The city’s short sales ratio as a percentage of total market turnover dipped to 13.6% on Tuesday from 15% to 22% last week, strategists including Wendy Liu wrote in a note. That brings the ratio to one standard deviation below the average since 2016, indicating that many shorts have already been covered.

A gauge of Chinese stocks traded in Hong Kong capped its best day in over a year on Tuesday after Beijing’s latest round of measures lifted the country’s beleaguered equity market. The steps announced include moves to boost bank lending, reduce borrowing costs on existing mortgages and allow funds and brokers to tap the central bank’s funding to purchase shares. Authorities are also weighing a stock stabilization fund.

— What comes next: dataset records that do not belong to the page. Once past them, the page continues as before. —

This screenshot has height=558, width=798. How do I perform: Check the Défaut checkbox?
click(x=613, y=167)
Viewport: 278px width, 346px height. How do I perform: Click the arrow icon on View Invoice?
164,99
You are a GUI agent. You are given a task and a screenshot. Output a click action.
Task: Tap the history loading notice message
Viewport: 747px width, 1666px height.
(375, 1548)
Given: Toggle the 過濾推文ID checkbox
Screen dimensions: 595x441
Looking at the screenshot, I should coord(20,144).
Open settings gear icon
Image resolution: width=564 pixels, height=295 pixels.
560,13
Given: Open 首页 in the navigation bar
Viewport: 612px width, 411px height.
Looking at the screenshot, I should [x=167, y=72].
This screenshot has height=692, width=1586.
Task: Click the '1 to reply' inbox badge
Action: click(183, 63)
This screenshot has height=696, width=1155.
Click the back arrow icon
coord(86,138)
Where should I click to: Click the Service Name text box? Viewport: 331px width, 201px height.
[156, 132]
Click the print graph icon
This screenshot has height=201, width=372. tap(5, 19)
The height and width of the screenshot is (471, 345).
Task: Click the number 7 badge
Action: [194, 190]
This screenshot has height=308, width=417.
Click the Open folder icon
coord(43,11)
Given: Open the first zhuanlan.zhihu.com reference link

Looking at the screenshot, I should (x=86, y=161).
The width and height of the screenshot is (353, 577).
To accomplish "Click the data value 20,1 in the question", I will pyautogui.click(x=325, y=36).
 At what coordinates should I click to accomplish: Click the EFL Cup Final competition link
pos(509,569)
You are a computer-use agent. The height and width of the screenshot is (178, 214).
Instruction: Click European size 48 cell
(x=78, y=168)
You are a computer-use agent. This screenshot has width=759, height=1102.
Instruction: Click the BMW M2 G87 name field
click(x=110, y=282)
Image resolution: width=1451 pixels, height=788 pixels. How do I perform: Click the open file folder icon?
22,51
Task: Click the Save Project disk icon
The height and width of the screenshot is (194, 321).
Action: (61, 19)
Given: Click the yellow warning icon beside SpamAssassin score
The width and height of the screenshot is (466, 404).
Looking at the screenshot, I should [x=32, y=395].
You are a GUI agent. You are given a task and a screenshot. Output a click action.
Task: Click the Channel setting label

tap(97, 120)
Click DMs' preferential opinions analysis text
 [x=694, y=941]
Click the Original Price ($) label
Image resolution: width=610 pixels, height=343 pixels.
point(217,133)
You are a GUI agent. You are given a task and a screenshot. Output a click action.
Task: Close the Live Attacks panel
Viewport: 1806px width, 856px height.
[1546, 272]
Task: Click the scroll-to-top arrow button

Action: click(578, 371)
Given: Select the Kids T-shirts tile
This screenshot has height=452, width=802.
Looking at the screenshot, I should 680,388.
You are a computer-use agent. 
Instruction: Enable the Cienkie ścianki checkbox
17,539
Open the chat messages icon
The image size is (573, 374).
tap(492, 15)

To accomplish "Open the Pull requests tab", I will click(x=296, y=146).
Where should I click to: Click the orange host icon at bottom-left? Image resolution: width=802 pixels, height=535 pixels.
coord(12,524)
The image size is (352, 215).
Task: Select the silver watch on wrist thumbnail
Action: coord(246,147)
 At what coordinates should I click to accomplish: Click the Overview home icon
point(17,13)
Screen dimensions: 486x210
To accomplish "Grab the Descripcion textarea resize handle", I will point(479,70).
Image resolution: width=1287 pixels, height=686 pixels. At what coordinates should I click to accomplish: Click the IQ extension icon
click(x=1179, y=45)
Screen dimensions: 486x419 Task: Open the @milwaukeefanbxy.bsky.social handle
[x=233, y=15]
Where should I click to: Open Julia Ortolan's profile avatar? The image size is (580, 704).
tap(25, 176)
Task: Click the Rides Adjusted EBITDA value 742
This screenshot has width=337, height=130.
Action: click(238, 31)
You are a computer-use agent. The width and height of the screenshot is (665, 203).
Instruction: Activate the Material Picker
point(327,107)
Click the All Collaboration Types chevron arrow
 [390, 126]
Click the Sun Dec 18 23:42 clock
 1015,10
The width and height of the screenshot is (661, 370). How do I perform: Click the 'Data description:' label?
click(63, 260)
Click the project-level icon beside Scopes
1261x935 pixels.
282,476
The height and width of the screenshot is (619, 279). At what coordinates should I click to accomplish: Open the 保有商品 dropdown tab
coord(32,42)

The Hang Seng Index and the onshore benchmark also surged.

But concerns remain that the stimulus-driven rally may not be sustainable. Given that previous stock rallies in China had fizzled, “sizable allocations will likely be cautious, particularly ahead of the US presidential election,” the JPMorgan strategists wrote.

The bank has a base-case target for the MSCI China Index and CSI 300 Index of 60 and 3,500, respectively, by the end of the year. This implies an upside of 4.4% for the onshore benchmark from Tuesday’s close.

©2024 Bloomberg L.P.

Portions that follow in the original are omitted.